EXERCISE> Go through the data below and return each line containing the word "blue".

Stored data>
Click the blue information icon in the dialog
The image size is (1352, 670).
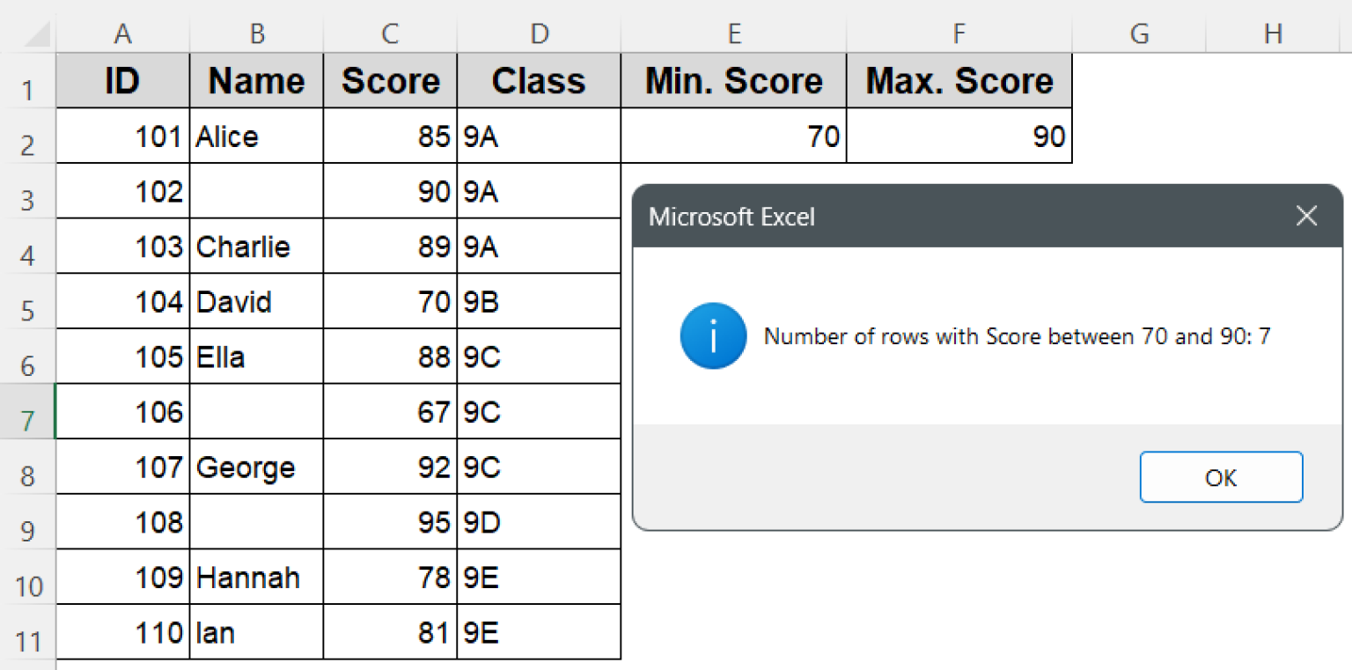[713, 335]
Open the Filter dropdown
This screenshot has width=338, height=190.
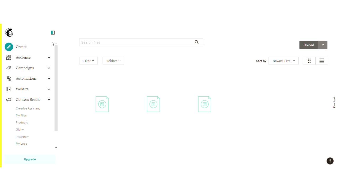point(88,61)
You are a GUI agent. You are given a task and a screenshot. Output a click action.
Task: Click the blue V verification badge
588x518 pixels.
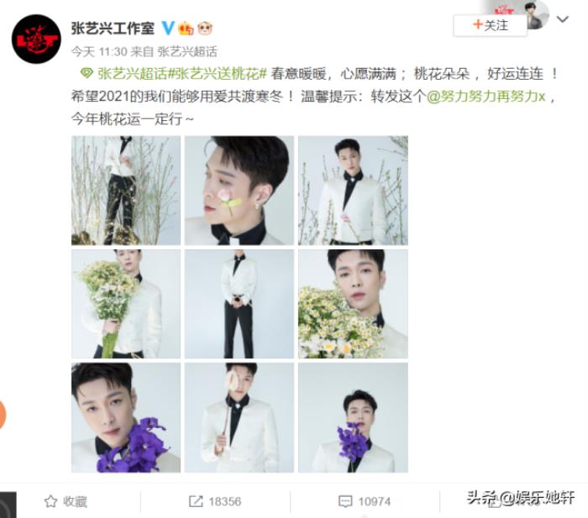tap(168, 28)
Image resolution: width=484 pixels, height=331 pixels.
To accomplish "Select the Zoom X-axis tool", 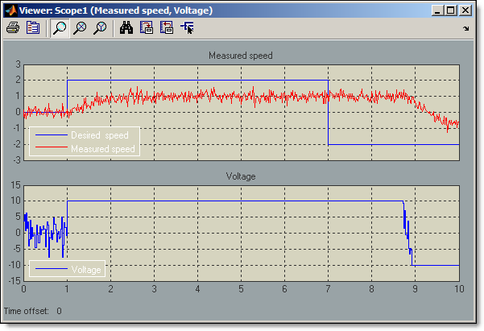I will pos(80,27).
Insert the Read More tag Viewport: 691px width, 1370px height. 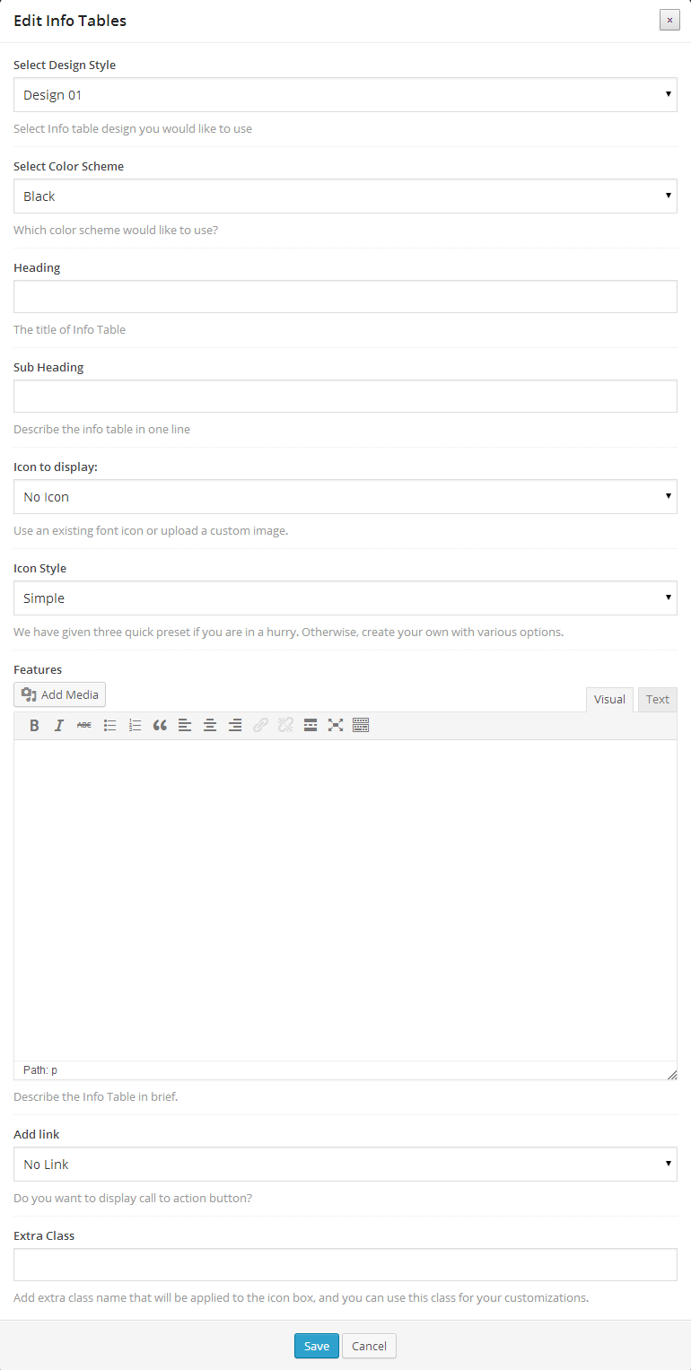(x=311, y=726)
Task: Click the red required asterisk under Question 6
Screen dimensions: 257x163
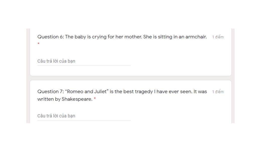Action: 38,44
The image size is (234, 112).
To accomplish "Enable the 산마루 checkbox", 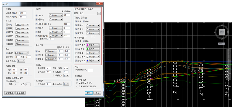I will click(x=76, y=53).
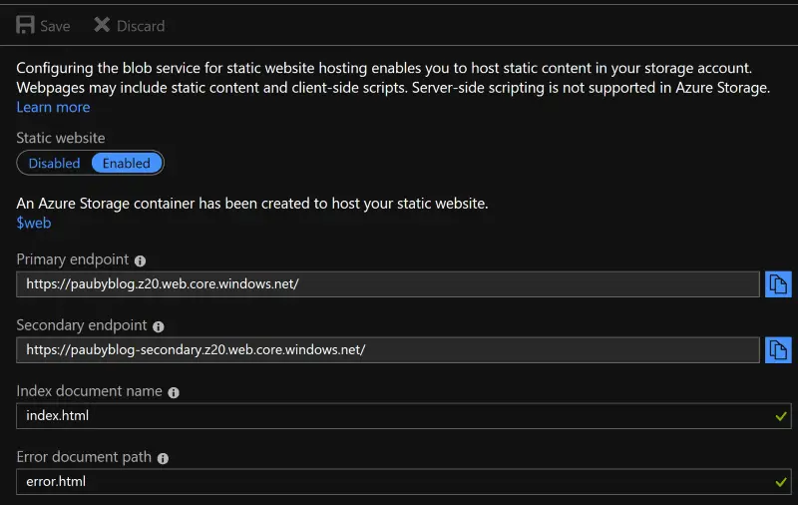Open info icon beside Index document name

pos(174,392)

EXERCISE SOLUTION>
Click the blue information icon in the dialog
Task: Click the blue V verification badge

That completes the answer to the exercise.